Items listed in a dataset
________________
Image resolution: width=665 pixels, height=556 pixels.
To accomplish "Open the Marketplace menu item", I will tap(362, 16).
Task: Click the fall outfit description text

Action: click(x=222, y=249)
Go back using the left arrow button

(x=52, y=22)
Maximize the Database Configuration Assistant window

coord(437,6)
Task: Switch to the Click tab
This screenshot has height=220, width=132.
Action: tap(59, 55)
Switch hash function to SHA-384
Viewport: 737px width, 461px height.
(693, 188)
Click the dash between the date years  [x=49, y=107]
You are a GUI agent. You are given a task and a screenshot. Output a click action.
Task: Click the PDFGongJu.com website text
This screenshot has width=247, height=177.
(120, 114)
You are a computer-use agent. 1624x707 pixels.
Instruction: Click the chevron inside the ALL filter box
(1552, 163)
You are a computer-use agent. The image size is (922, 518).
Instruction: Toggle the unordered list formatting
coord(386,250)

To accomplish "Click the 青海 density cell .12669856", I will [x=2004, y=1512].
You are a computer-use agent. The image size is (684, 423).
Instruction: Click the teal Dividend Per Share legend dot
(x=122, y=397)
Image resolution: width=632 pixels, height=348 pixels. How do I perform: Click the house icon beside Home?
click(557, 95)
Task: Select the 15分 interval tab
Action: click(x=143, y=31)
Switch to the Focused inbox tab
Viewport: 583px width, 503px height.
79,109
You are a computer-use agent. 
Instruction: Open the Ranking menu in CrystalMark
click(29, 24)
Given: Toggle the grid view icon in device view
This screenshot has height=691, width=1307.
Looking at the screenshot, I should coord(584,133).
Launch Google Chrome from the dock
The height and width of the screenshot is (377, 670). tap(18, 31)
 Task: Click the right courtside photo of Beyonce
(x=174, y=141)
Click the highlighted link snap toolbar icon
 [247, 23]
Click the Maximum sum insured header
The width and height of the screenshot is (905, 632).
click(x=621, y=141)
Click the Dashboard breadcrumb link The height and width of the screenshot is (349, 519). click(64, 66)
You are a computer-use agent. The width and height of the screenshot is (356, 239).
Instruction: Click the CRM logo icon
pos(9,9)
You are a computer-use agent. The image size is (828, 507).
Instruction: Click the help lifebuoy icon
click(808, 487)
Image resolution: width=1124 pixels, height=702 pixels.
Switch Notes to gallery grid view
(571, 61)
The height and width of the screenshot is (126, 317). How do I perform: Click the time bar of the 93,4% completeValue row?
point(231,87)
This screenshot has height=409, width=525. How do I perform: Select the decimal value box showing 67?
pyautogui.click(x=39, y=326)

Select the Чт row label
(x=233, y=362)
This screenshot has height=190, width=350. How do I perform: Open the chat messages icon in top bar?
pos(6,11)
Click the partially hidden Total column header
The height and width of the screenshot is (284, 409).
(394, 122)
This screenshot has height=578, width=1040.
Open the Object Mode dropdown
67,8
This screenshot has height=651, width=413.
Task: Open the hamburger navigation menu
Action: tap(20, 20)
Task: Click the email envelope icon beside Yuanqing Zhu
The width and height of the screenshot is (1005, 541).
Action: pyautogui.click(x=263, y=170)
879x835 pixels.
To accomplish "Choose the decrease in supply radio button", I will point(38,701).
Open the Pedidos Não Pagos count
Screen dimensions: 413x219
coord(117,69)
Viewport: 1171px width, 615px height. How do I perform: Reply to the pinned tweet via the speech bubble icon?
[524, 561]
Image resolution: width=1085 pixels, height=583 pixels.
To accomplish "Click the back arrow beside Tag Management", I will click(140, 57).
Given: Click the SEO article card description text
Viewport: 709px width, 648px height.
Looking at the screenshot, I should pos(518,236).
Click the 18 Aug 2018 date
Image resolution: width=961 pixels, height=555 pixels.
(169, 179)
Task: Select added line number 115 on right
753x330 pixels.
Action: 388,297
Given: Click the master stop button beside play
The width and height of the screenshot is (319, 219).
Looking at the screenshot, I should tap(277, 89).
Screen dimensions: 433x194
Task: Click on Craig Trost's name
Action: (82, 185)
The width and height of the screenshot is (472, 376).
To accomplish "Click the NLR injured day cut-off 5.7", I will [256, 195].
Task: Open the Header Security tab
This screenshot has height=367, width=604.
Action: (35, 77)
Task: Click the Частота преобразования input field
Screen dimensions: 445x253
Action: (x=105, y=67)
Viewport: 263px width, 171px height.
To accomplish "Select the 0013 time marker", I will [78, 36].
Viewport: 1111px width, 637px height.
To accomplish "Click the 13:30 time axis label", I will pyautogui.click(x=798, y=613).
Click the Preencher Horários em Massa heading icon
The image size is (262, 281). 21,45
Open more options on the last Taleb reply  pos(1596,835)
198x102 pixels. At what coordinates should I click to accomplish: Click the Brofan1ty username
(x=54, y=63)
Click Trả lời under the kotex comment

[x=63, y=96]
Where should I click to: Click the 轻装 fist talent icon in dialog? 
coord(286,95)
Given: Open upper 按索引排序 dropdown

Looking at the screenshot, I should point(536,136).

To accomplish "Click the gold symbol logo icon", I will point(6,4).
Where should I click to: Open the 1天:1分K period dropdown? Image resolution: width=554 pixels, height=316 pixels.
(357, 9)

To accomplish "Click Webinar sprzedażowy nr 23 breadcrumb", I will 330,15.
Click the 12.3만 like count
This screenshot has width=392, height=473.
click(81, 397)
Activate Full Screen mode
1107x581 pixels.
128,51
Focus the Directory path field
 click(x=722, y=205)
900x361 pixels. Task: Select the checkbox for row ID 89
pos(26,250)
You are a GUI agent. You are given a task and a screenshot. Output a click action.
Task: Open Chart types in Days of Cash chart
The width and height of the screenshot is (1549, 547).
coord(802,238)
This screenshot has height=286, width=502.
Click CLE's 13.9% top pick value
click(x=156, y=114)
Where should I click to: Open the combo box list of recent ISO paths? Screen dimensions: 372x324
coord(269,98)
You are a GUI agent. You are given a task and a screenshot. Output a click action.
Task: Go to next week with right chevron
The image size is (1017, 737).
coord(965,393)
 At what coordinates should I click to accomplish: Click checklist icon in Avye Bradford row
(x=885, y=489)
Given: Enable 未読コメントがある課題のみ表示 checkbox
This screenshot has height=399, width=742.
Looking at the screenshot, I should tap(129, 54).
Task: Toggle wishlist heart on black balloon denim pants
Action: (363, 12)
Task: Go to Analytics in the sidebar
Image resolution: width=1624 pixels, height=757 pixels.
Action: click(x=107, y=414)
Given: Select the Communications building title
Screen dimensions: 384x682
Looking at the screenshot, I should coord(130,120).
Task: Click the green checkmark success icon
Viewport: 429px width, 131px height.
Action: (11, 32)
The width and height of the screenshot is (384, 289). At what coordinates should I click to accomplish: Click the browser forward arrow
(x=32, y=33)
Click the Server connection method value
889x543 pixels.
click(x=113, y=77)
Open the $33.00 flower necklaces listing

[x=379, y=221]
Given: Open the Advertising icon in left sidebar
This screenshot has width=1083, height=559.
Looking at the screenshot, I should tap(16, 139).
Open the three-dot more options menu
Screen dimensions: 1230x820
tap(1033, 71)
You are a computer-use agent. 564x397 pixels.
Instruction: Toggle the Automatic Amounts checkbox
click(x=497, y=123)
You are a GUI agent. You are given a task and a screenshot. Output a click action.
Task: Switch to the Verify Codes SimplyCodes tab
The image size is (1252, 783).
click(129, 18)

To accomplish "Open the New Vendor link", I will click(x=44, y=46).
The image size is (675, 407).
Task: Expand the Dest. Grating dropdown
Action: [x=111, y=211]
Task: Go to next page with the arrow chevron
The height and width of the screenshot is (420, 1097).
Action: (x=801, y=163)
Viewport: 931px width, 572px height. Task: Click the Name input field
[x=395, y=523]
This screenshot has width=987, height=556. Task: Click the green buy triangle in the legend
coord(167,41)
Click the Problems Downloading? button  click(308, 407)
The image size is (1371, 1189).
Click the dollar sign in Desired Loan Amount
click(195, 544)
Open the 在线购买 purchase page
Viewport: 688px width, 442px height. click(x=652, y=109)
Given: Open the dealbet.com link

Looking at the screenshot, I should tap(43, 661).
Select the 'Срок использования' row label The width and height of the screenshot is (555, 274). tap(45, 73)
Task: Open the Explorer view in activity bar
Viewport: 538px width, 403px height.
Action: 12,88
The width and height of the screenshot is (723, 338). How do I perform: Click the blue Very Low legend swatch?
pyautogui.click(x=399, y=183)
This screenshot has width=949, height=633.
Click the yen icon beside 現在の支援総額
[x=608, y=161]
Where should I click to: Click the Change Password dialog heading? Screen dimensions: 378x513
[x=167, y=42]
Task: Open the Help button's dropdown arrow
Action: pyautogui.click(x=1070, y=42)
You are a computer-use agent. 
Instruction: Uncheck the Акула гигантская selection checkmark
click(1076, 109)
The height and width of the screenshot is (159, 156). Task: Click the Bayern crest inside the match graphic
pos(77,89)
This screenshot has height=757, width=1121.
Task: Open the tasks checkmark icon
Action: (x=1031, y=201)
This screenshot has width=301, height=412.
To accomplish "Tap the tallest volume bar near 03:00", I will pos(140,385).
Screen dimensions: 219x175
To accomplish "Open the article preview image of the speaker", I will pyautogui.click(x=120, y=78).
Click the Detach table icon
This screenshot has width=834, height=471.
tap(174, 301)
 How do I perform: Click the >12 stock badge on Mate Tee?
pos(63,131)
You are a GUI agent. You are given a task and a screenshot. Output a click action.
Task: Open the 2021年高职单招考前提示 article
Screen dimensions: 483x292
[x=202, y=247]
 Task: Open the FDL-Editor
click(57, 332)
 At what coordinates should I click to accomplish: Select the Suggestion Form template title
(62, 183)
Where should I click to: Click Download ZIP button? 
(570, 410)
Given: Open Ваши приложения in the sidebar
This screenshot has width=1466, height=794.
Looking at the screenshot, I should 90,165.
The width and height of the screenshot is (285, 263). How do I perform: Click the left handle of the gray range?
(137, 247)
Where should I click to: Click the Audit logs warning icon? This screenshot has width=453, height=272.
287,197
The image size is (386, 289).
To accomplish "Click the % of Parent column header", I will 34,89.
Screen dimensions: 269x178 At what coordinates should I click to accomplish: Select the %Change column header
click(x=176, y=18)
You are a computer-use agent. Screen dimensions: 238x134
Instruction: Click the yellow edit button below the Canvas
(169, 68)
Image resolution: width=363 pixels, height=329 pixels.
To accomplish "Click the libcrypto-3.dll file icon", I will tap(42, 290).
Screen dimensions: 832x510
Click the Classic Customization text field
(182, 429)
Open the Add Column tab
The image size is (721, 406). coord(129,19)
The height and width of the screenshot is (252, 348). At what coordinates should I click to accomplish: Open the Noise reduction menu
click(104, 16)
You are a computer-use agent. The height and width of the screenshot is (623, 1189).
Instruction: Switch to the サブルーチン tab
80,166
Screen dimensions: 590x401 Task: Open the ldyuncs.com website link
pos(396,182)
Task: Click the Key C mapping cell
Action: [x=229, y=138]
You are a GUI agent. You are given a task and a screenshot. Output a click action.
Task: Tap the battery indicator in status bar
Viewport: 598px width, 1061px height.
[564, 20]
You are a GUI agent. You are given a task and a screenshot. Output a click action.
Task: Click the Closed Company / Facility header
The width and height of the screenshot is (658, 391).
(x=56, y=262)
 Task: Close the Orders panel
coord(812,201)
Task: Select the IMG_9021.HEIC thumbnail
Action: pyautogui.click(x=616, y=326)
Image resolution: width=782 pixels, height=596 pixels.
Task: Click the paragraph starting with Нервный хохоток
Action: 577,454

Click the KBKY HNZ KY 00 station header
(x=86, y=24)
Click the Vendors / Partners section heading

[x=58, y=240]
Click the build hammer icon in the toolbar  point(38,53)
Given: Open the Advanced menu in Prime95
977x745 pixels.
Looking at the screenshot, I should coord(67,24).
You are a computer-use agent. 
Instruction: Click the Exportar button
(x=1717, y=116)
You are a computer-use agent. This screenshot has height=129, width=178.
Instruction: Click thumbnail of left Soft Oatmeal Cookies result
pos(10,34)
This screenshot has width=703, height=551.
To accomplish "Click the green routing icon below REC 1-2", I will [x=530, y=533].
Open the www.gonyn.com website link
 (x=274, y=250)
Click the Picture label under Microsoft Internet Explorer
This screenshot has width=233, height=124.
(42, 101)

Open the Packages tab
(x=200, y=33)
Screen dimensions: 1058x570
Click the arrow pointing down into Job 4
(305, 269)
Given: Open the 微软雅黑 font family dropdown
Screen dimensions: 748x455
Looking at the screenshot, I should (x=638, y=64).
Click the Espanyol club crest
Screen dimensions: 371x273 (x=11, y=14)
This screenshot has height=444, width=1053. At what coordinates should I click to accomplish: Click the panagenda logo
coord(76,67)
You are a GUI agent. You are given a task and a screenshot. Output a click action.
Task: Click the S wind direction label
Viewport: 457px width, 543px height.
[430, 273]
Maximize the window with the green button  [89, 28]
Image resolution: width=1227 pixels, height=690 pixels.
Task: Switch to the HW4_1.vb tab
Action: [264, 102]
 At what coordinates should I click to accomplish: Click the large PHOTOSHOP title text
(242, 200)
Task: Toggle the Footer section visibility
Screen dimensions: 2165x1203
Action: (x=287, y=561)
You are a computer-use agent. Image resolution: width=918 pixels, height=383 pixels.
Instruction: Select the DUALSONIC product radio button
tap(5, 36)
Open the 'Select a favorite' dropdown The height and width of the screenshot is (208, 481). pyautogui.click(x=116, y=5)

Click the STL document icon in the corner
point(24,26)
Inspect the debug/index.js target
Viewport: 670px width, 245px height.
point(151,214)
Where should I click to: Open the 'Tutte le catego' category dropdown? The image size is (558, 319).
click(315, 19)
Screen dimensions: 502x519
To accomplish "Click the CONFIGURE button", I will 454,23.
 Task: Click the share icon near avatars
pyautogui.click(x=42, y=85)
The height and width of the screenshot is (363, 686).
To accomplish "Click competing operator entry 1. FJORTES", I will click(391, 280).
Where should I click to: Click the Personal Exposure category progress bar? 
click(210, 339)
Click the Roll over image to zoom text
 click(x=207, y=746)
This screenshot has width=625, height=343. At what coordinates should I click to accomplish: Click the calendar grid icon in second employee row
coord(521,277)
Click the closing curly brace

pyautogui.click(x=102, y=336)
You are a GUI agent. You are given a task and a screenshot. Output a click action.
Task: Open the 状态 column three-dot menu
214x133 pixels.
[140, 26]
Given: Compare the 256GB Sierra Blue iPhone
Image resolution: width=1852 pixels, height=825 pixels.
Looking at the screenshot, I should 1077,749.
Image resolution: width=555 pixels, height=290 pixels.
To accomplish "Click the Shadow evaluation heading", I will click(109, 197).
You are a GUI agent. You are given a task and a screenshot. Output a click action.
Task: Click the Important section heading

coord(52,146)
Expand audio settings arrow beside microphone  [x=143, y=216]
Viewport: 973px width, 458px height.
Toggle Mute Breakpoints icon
________________
**WHAT TO WORK ON:** The answer must hold exactly the lines of the entries above, from the first line through the line that contains "Task: Switch to the Click tab", and no others.

**EXPECTED OUTPUT:**
Image resolution: width=665 pixels, height=556 pixels.
To accomplish "Open the Marketplace menu item", I will tap(362, 16).
Task: Click the fall outfit description text

Action: click(x=222, y=249)
Go back using the left arrow button

(x=52, y=22)
Maximize the Database Configuration Assistant window

coord(437,6)
Task: Switch to the Click tab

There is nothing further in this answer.